Coronavirus adds to already widespread hunger in North Carolina. It’s time to fix this for good.
North Carolina’s food banks know how to respond to hurricanes: They concentrate their aid and send it to a stricken area. But now they’re responding to a “perfect storm,” a COVID-19 crisis that has hit every part of the state at once.
This storm will affect more people, last longer and create greater hunger than anything the charitable projects have faced. “It’s overwhelming,” said Mike Darrow, executive director of Feeding the Carolinas, an association of 10 food banks that includes seven in North Carolina.
The numbers will stay high as long as social distancing takes its toll on the economy. “Some small businesses are not going to recover,” Darrow said. “Those folks will be clients of us for a while.”
Food banks and the hundreds of smaller food pantries they supply face a three-pronged problem: Unemployment has spiked, driving up demand for food; volunteers have decreased as they practice social distancing, and supply lines are disrupted as supermarkets and restaurants have little excess food to donate, or even to sell in large quantities.
Nick Robertson, who oversees food distribution for Urban Ministries of Wake County, said his pantry has more than doubled the food boxes it gives to families daily and the supply is gone by 10:30 a.m. “It’s an absolute madhouse,” he said.
“There are people who never had their back against the wall and now they have their back against the wall,” Robertson said. “It’s scary, especially if you have kids, because nobody knows the end game.”
As this food crisis touches people who previously didn’t worry about finding food, It should drive new thinking about how to end hunger that is widespread in North Carolina even in ordinary times. Among the steps that could help would be a higher state minimum wage, a sharp reduction in food waste, tax incentives to eliminate food deserts, cutting the red tape that makes it hard for small local farmers to sell their products and more generous funding for low-income people to buy food.

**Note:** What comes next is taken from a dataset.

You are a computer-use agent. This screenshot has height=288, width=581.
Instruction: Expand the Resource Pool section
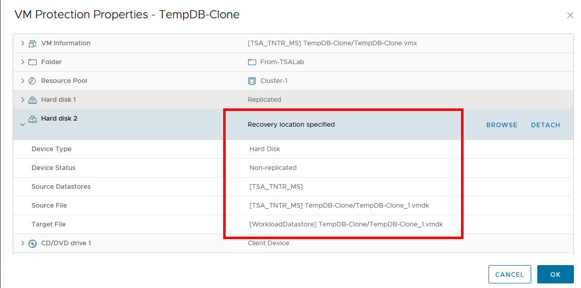(22, 81)
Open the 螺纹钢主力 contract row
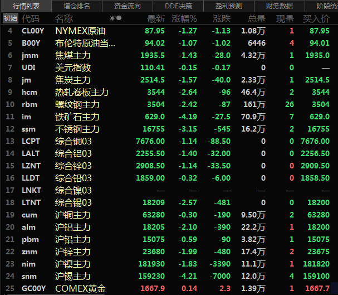338x295 pixels. pos(77,104)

N.C. State University’s Institute for Emerging Issues presented an online forum last week on the topic “Food and hunger in North Carolina in the time of pandemic.” It presented sobering statistics about how the coronavirus crisis is striking a state where access to food was already a problem for many.

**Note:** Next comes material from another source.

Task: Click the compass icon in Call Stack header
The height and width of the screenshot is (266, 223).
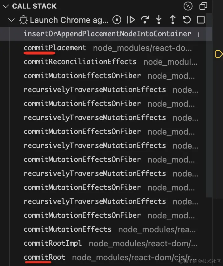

According to those statistics, one in seven adults in North Carolina is “food insecure,” meaning they sometimes don’t know where their next meal will come from. For children, it’s worse. One in five are food insecure and one in four children of color. A 2017 analysis of USDA data by Bread for the World listed North Carolina among the nation’s 10 hungriest states.
Now those numbers have soared. One day last week, 300 cars formed a traffic jam at a Union County drive-thru pantry, double the usual number served.

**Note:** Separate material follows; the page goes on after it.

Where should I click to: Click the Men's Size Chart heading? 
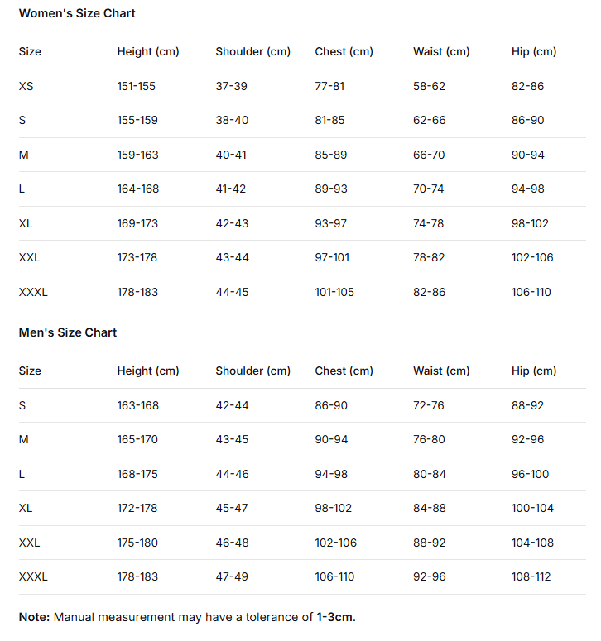tap(68, 332)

“A pandemic exacerbates what we were already seeing on a normal basis,” said Tessa Thraves, a participant in the forum, who coordinates a farm-to-school food supply program at N.C. State. “The numbers that were already high are ballooning.”
For such a widespread problem, hunger in North Carolina has received little attention from state lawmakers. Indeed the legislature moved to tighten eligibility for food stamps in 2015, a change that pushed an estimated 100,000 North Carolinians out of the federal program.
Now hunger may be getting too common to ignore. It’s not just a problem for the longtime poor. It’s also a problem for the newly jobless in a battered economy that may take years to recover. Finding ways to make it easier to get food to the needy should, at long last, become a priority for lawmakers.